── Provided entries ──

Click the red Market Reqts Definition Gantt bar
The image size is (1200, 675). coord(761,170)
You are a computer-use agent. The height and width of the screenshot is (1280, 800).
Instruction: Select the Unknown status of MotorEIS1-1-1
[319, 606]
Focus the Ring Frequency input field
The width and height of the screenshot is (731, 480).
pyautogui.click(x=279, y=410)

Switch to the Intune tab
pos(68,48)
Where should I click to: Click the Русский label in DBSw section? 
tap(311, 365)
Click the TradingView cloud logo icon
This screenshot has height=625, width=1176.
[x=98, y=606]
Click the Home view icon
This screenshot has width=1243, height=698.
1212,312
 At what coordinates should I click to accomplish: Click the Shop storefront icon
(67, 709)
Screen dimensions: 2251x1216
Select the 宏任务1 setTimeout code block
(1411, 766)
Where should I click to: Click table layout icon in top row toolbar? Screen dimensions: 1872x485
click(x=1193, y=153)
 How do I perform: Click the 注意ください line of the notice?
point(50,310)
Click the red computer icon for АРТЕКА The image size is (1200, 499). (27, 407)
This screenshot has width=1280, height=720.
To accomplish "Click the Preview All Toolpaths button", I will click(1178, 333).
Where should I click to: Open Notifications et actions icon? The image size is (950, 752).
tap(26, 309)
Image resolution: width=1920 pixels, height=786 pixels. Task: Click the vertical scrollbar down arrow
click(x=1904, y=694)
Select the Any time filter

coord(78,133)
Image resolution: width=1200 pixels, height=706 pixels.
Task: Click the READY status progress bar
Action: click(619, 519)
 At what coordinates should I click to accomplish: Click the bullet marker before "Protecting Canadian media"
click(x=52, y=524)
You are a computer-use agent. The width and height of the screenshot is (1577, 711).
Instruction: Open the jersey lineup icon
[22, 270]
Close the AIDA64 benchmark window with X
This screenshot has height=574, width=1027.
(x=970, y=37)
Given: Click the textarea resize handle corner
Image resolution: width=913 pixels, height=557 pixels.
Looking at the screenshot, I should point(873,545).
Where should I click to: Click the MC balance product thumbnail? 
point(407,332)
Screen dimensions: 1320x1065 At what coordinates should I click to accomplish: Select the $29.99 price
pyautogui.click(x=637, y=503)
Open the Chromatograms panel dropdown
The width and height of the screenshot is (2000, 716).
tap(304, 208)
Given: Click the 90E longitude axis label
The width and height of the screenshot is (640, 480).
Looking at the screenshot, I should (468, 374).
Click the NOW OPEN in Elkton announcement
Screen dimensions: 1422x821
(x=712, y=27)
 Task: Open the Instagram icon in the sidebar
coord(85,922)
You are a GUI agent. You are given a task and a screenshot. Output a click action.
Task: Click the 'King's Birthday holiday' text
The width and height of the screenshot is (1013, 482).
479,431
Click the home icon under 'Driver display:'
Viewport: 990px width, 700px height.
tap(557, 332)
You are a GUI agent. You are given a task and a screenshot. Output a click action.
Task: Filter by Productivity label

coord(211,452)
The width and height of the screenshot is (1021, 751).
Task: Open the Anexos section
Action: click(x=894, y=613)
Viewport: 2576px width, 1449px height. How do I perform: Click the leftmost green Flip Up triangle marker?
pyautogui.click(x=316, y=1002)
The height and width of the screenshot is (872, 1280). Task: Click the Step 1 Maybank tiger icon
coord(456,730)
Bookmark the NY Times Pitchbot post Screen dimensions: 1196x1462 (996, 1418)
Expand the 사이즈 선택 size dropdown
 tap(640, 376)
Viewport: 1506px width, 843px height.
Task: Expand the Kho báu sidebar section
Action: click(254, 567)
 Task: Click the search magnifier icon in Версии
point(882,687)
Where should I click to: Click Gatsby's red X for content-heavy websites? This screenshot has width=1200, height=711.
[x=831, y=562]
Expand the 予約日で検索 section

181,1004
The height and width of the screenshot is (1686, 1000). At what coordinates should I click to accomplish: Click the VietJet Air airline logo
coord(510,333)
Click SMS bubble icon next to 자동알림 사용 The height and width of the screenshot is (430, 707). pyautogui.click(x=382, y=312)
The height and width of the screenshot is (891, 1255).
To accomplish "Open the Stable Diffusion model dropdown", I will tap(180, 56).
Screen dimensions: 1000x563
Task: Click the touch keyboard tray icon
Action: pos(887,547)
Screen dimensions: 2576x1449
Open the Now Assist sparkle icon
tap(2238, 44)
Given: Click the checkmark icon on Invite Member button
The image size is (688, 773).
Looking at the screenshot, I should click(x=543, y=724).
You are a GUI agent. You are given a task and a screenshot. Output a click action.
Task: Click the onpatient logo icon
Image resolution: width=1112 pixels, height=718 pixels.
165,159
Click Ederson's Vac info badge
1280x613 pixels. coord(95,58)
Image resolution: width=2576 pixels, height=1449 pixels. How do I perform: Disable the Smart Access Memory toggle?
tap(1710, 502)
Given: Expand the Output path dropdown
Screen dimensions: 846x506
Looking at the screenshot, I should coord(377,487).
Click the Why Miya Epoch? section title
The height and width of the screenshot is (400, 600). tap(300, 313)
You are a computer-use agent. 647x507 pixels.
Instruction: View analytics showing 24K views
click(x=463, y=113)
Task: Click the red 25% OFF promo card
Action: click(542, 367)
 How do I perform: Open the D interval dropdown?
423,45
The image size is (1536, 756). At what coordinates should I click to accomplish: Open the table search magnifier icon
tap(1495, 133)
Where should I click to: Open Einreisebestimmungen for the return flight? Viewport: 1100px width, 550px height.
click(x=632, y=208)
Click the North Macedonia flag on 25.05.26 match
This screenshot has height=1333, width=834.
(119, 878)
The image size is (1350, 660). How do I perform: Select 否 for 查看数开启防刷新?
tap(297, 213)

───

▸ Challenge: Extract every line of the material above that contains the word "label", copying each line in full.

▸ The answer:
Where should I click to: Click the Русский label in DBSw section? 
Given: Click the 90E longitude axis label
Task: Filter by Productivity label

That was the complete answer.